_TO DO_
a) In the Phoenix Suns essay, which team were the Suns playing in the first game the writer attended?
b) Duplicate the Phoenix Suns essay from "I’m sure we" up to and including "story and romance.".

_QUOTED PASSAGE_
I’m sure we can all remember our first sporting event we attended, I’ll never forget the Phoenix Suns vs. Atlanta Hawks game I saw with my Father in 1989. I remember walking into ,what seemed like, a brand new shiny area that had colors so vibrant they would confuse my 700 pound RCA tube television back at home . Kevin Willis might as well have been the Incredible Hulk with his monsterous height and interior scoring ability.It felt as if I had been blind and deaf my whole life and Veterans Memorial Coliseum shook these senses alive. Of course, the old Coliseum was run down and on the verge of collapse but that was the magic of the Suns and sports in general. Every sports fan has a similar story that is equally beautiful and romantic . However, eventually there is an end to the story and romance.
I will remember this years season finale against the Denver Nuggets as my last game. I was diagnosed with a terminal illness at the beginning of 2012 and my time is coming to a close. I am not writing this to curse a world that has forced this fate upon me or gain sympathy.I just wanted to say goodbye to something that has meant the world to me throughout my life. There have been few things that have remained constant in my life since that first game, the Suns being one of them.

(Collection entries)
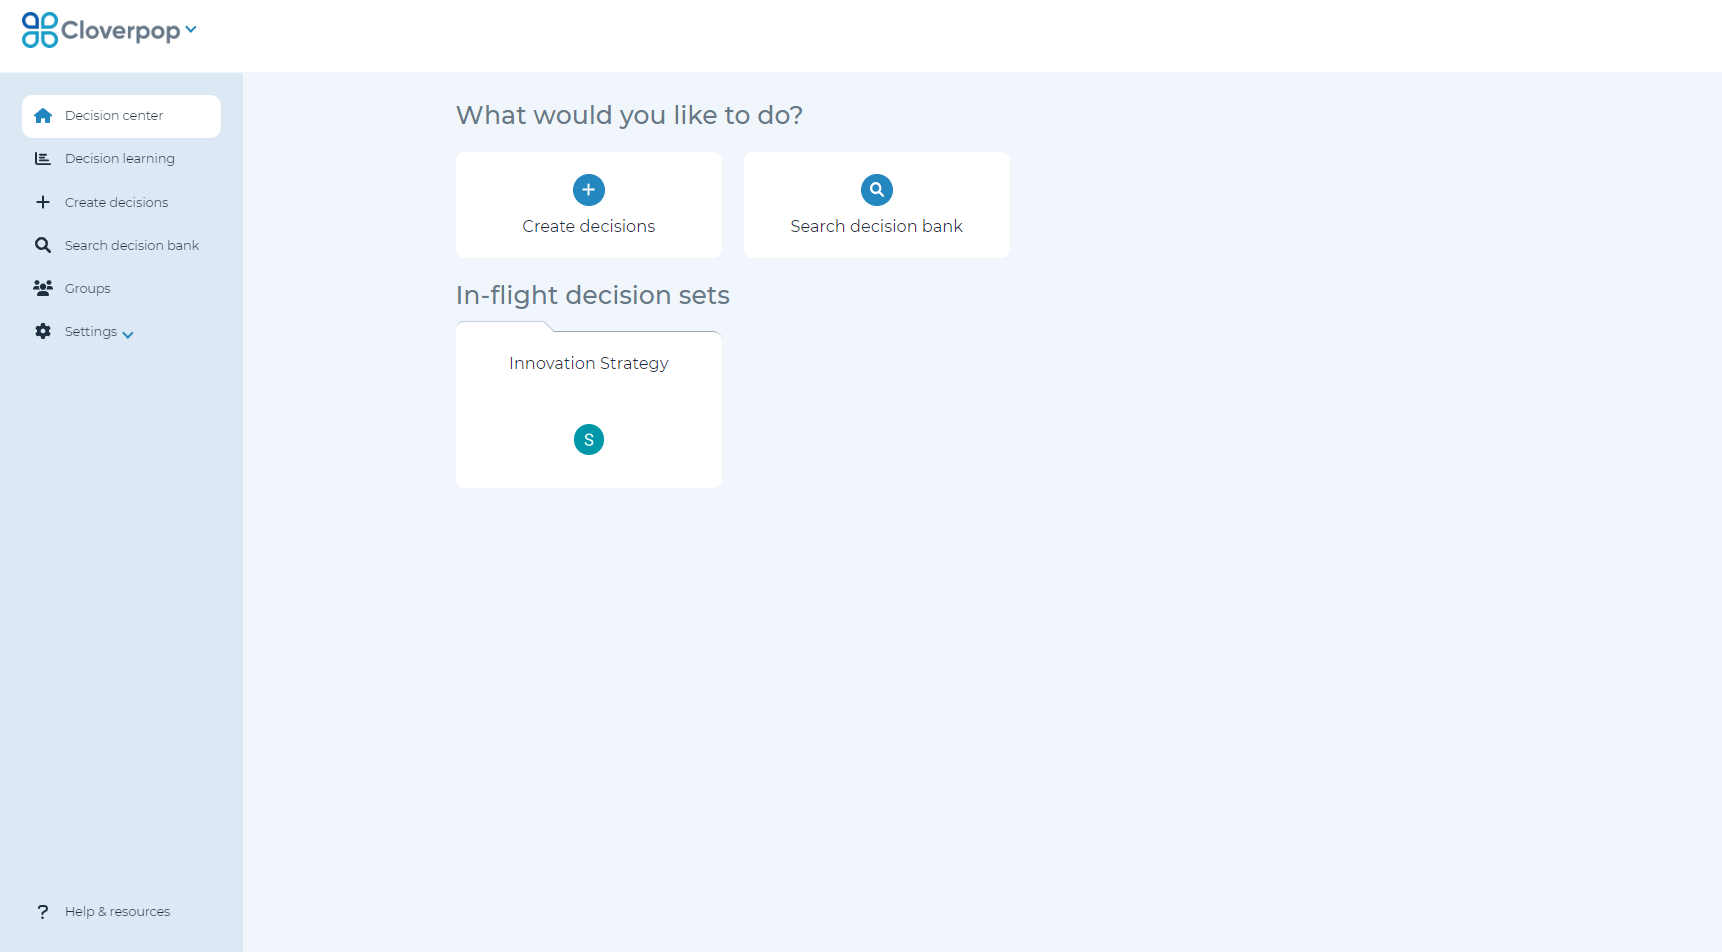Click the blue plus Create decisions card
This screenshot has height=952, width=1722.
click(x=589, y=205)
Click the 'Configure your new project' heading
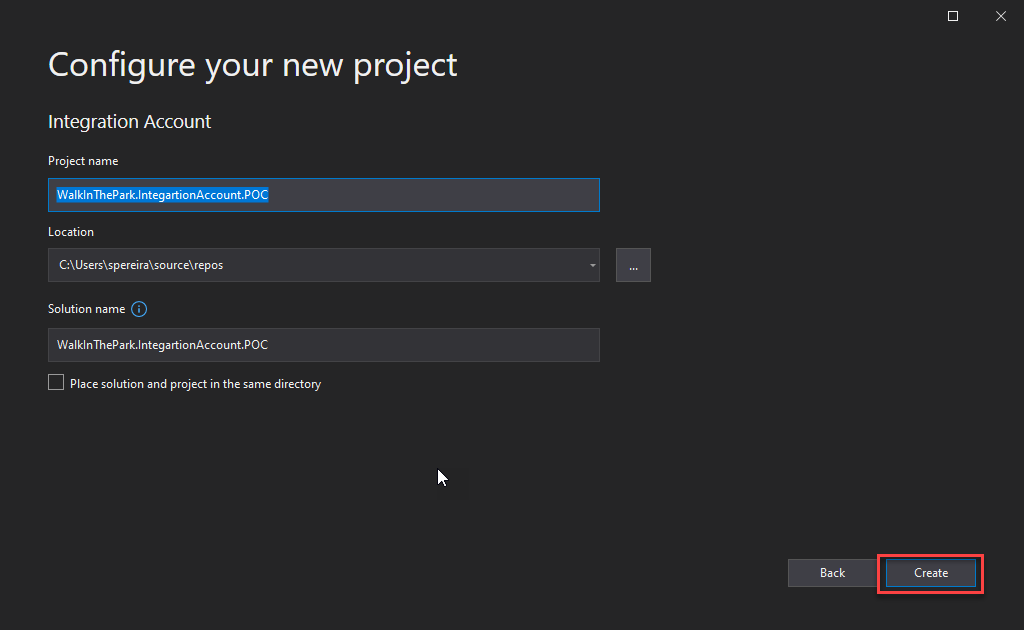This screenshot has height=630, width=1024. [x=252, y=65]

_PROBLEM SOLUTIONS_
a) The Atlanta Hawks.

b)
I’m sure we can all remember our first sporting event we attended, I’ll never forget the Phoenix Suns vs. Atlanta Hawks game I saw with my Father in 1989. I remember walking into ,what seemed like, a brand new shiny area that had colors so vibrant they would confuse my 700 pound RCA tube television back at home . Kevin Willis might as well have been the Incredible Hulk with his monsterous height and interior scoring ability.It felt as if I had been blind and deaf my whole life and Veterans Memorial Coliseum shook these senses alive. Of course, the old Coliseum was run down and on the verge of collapse but that was the magic of the Suns and sports in general. Every sports fan has a similar story that is equally beautiful and romantic . However, eventually there is an end to the story and romance.